In vitro and in vivo evaluations of a radioiodinated thymidine phosphorylase inhibitor as a tumor diagnostic agent for angiogenic enzyme imaging.

INTRODUCTION

The expression of thymidine phosphorylase (TP) is closely associated with angiogenesis, tumor invasiveness and activation of antitumor agents. We evaluated radioiodinated 5-iodo-6-[(2-iminoimidazolidinyl)methyl]uracil ([(125)I]IIMU) having high TP-inhibitory potency as the new radiotracer for SPECT targeting of TP expression in tumors.

METHODS

The characteristics of the radioiodinated TP inhibitor IIMU were determined by evaluating the uptake by tumor cells in vitro and by biodistribution studies in vivo. The distribution of the radiotracer and the extent of TP-specific uptake by tumors were evaluated by a counting method in tumor-bearing mice.

RESULTS

The in vitro uptake of radiolabeled IIMU by A431 cells along with high TP expressions was attributed to the binding of the radiotracer to its target enzyme, i.e., TP. In vivo distribution of the radiotracer in A431 tumor-bearing mice revealed tumor/blood and tumor/muscle activity uptake ratios of 36 and 106, respectively, at 3 h after the radiotracer injection.
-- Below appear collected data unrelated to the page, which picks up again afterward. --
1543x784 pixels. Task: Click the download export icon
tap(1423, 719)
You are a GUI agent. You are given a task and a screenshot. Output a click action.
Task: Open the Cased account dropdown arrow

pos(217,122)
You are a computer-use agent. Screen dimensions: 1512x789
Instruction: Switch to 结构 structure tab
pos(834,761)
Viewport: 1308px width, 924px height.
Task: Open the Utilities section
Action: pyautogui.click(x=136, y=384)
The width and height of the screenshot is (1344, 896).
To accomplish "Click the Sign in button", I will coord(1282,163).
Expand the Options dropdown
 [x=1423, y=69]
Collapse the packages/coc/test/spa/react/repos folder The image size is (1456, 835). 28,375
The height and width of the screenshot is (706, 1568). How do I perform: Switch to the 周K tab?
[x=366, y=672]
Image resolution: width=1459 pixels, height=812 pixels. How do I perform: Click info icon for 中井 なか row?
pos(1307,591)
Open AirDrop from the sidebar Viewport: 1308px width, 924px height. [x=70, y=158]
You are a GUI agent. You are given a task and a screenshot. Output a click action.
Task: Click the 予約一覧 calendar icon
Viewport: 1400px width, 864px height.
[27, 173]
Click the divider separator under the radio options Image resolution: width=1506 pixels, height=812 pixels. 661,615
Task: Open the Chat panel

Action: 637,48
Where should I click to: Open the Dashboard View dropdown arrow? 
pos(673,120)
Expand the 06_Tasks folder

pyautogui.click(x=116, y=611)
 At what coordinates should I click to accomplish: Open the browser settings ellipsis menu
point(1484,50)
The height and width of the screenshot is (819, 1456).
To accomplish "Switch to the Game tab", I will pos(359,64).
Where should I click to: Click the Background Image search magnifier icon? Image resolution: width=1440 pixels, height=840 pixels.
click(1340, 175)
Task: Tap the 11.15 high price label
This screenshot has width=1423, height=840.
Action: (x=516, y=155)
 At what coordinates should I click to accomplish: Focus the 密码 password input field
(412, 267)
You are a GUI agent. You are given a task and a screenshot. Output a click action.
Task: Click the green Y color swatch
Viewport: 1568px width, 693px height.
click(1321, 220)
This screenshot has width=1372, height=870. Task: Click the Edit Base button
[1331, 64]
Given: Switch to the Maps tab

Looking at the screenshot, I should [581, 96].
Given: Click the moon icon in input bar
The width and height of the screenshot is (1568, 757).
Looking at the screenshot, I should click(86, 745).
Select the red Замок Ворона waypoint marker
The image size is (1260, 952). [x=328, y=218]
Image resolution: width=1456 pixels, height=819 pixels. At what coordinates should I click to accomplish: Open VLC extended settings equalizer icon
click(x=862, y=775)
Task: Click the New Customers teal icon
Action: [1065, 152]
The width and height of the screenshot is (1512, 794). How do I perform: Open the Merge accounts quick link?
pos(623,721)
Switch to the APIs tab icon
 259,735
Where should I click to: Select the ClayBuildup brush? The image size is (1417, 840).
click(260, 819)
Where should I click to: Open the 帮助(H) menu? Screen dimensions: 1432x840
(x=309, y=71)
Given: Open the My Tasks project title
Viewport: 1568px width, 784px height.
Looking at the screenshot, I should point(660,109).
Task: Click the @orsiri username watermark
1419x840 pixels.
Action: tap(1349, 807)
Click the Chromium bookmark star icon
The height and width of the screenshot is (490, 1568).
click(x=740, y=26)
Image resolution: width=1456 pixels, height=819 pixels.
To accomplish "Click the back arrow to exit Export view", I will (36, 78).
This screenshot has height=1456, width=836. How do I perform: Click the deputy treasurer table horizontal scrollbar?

On using low TP-expressing tumors and TP blocking studies as controls, minor TP-specific accumulation of the radiotracer was detected in these studies.

CONCLUSION

According to the binding of radioiodinated IIMU to the angiogenic enzyme TP, it can be concluded that radioiodinated IIMU might be suitable as a SPECT tracer for tumor imaging.